## Exercise objective
Excluding any images, copy all of the lines below precisely as written.

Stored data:
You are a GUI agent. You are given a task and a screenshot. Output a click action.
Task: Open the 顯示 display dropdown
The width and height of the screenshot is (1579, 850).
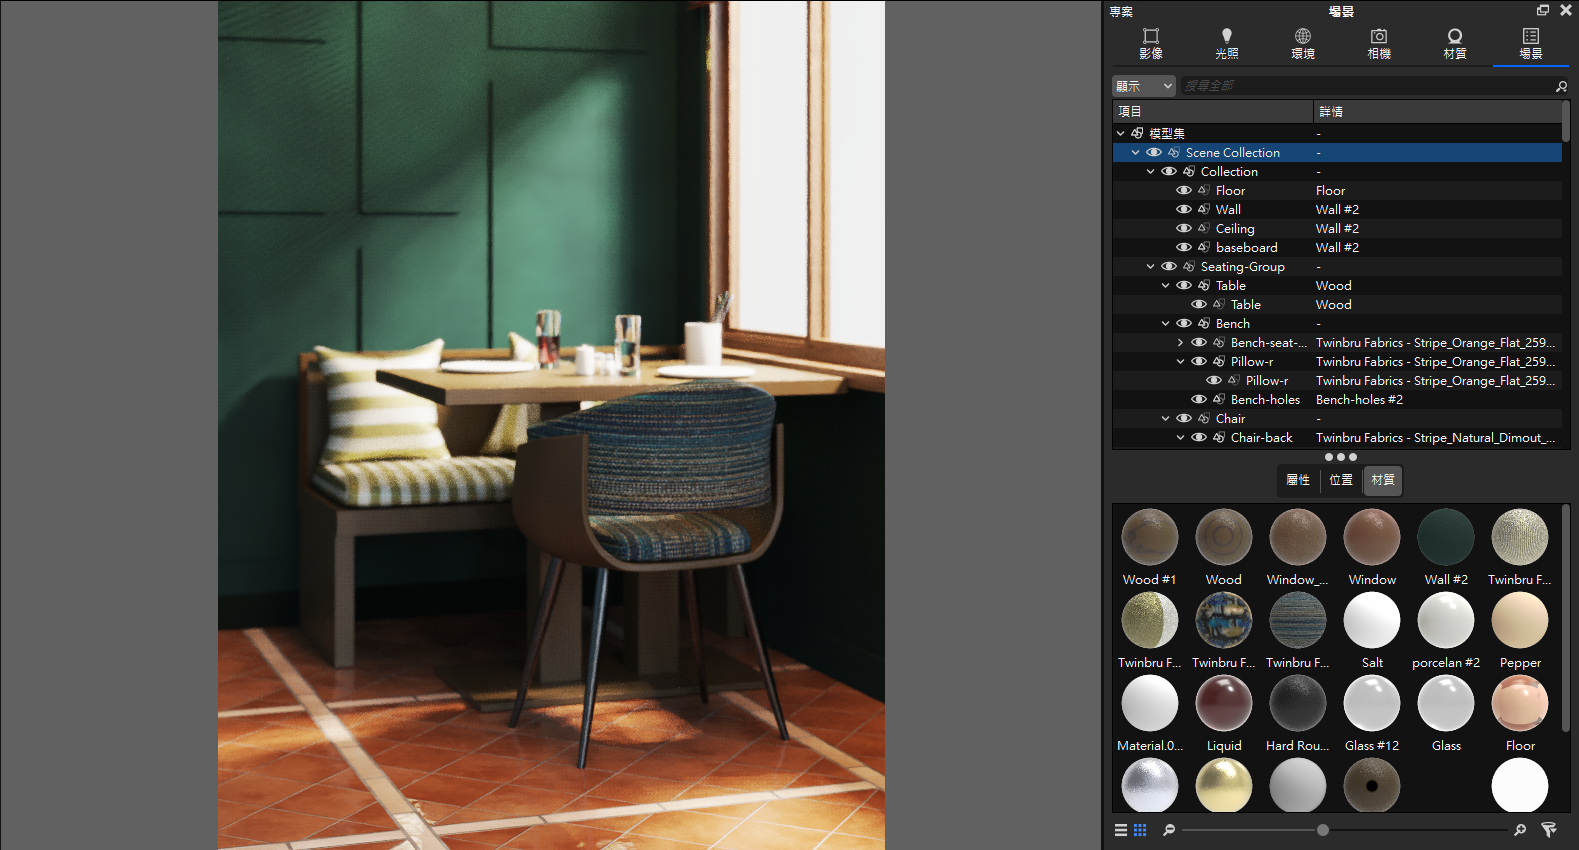point(1144,86)
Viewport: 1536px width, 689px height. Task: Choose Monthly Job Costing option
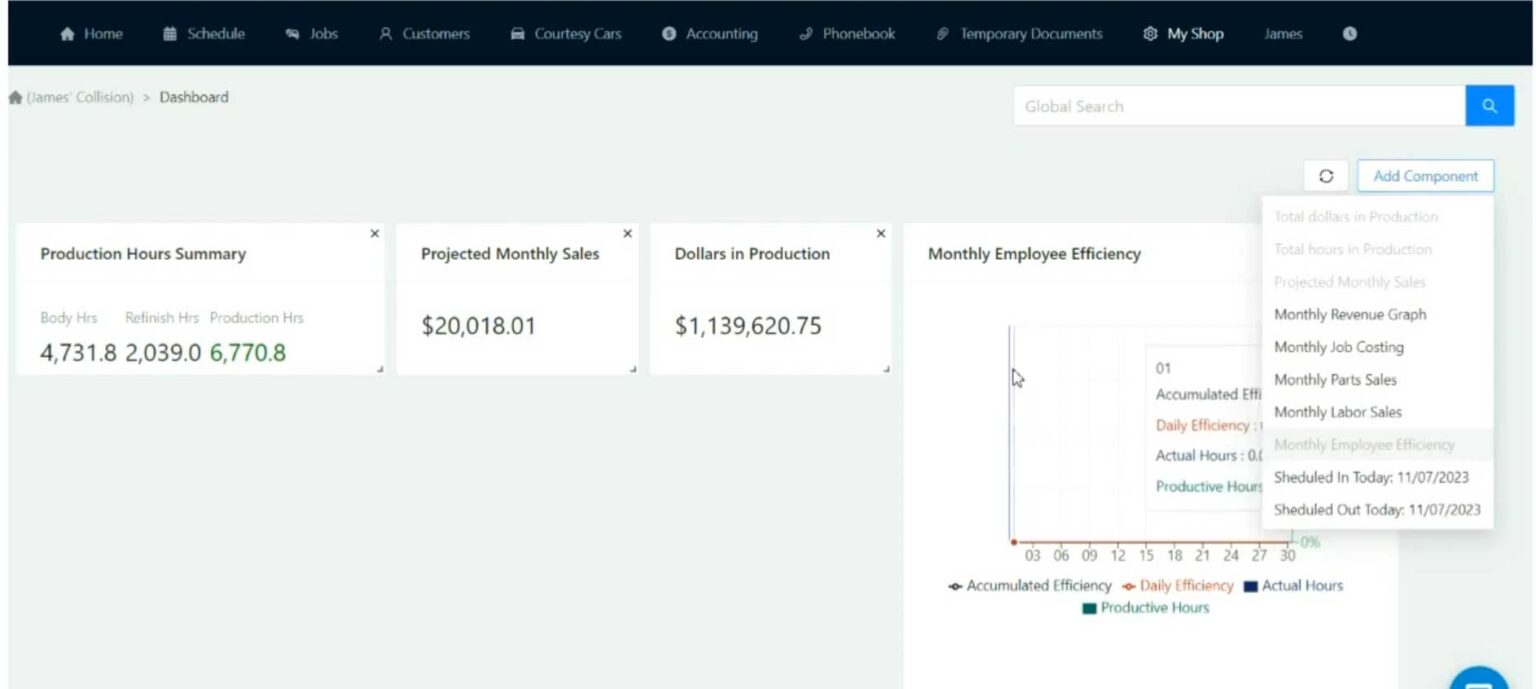pyautogui.click(x=1338, y=347)
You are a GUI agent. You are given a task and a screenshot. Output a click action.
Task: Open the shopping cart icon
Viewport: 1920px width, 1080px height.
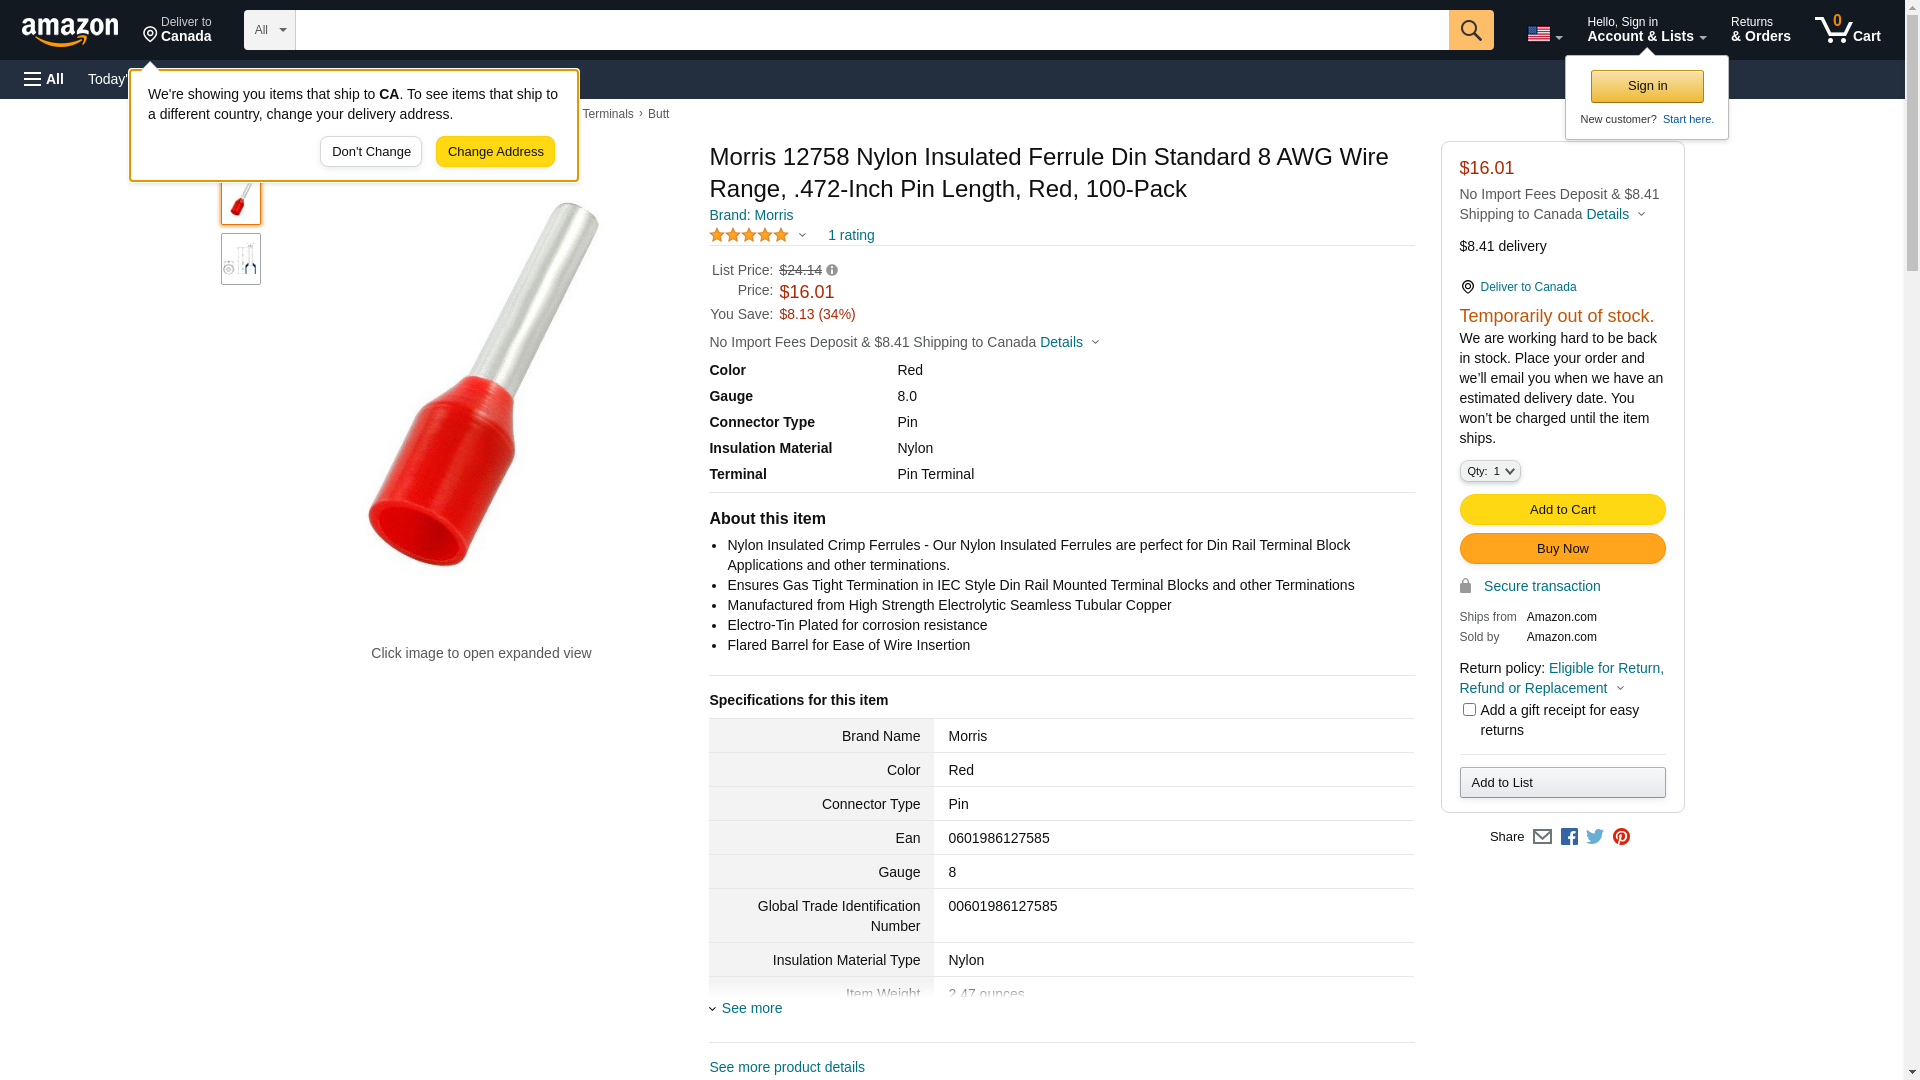[x=1847, y=30]
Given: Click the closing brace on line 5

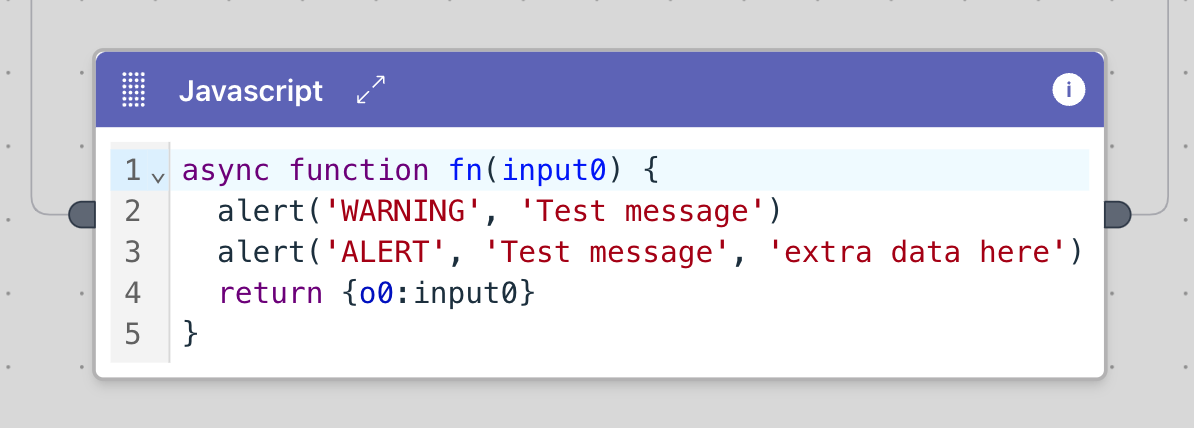Looking at the screenshot, I should click(191, 334).
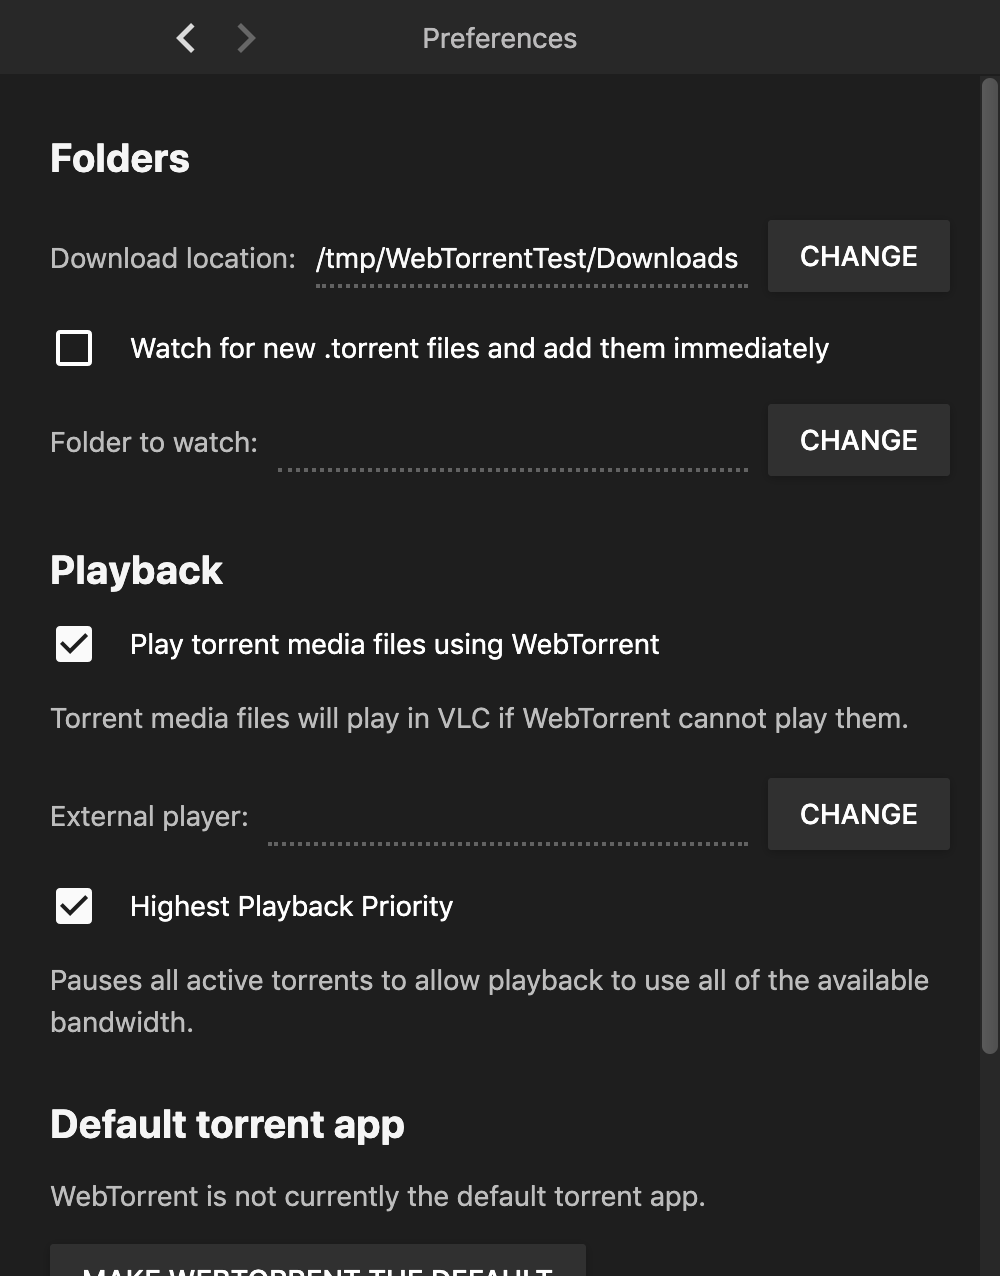
Task: Click Make WebTorrent the Default button
Action: (317, 1262)
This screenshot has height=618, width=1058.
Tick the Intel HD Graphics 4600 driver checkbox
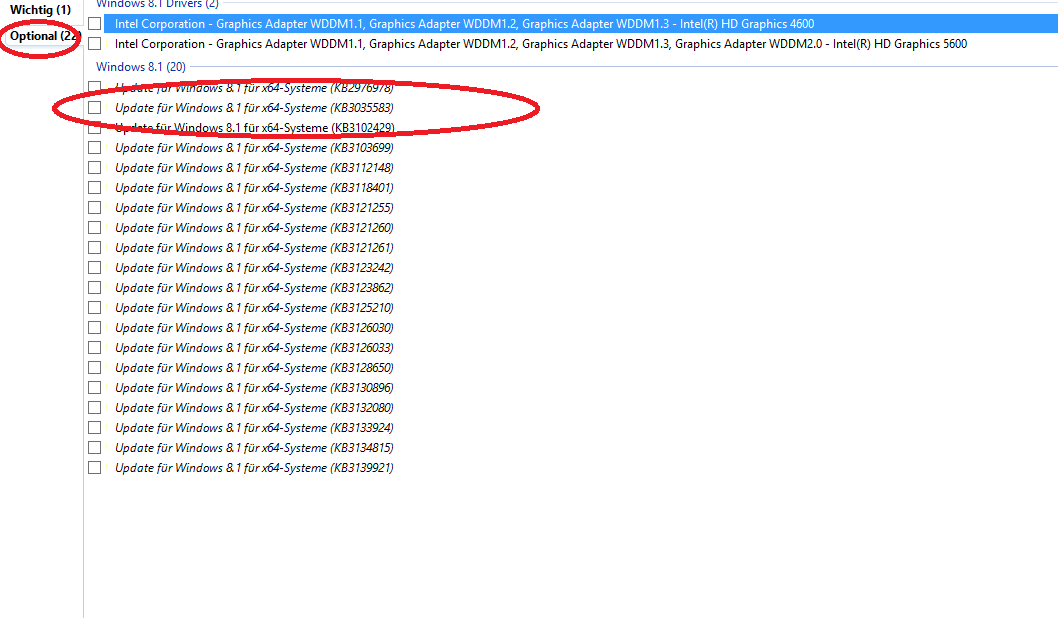pyautogui.click(x=95, y=23)
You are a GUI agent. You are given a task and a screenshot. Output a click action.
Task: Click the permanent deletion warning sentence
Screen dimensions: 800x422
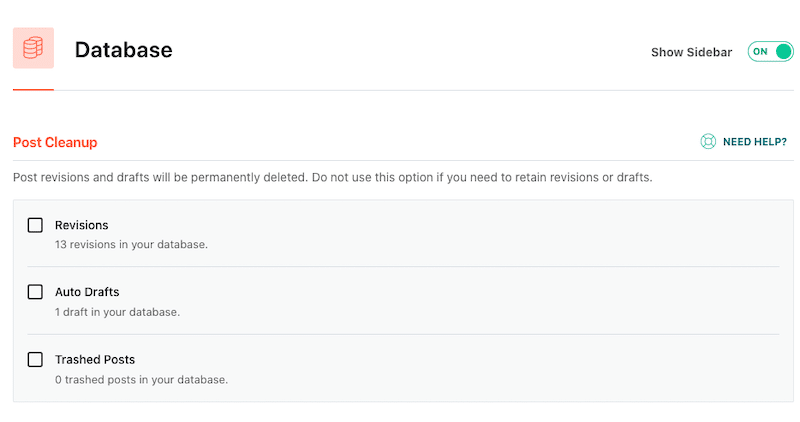pos(332,177)
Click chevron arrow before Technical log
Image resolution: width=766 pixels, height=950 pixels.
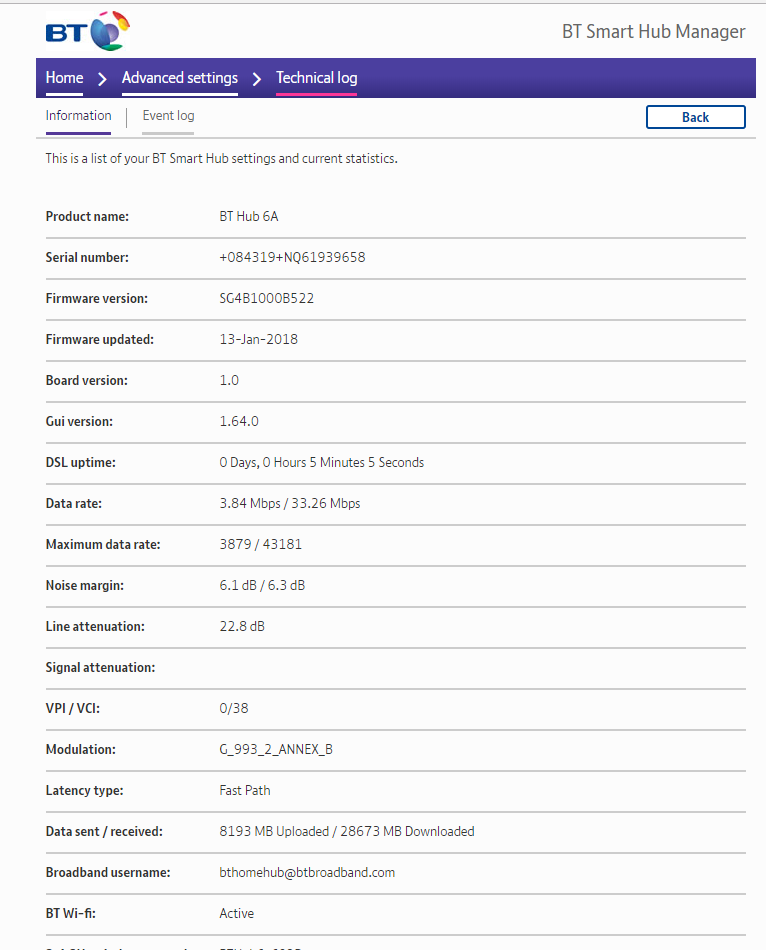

## Answer to this exercise
You are a GUI agent. You are given a task and a screenshot. Output a click action.
Task: Open the 顯示 display dropdown
The width and height of the screenshot is (1579, 850).
point(1144,86)
Viewport: 1536px width, 689px height. Task: Choose Monthly Job Costing option
pyautogui.click(x=1338, y=347)
You are a GUI agent. You are given a task and a screenshot. Output a click action.
Task: Open the shopping cart icon
Viewport: 1920px width, 1080px height.
[x=1847, y=30]
Given: Click the closing brace on line 5

Looking at the screenshot, I should click(191, 334).
Task: Click Make WebTorrent the Default button
Action: (317, 1262)
This screenshot has height=618, width=1058.
Tick the Intel HD Graphics 4600 driver checkbox
pyautogui.click(x=95, y=23)
You are a GUI agent. You are given a task and a screenshot. Output a click action.
Task: Click the permanent deletion warning sentence
Screen dimensions: 800x422
pos(332,177)
Click chevron arrow before Technical log
Image resolution: width=766 pixels, height=950 pixels.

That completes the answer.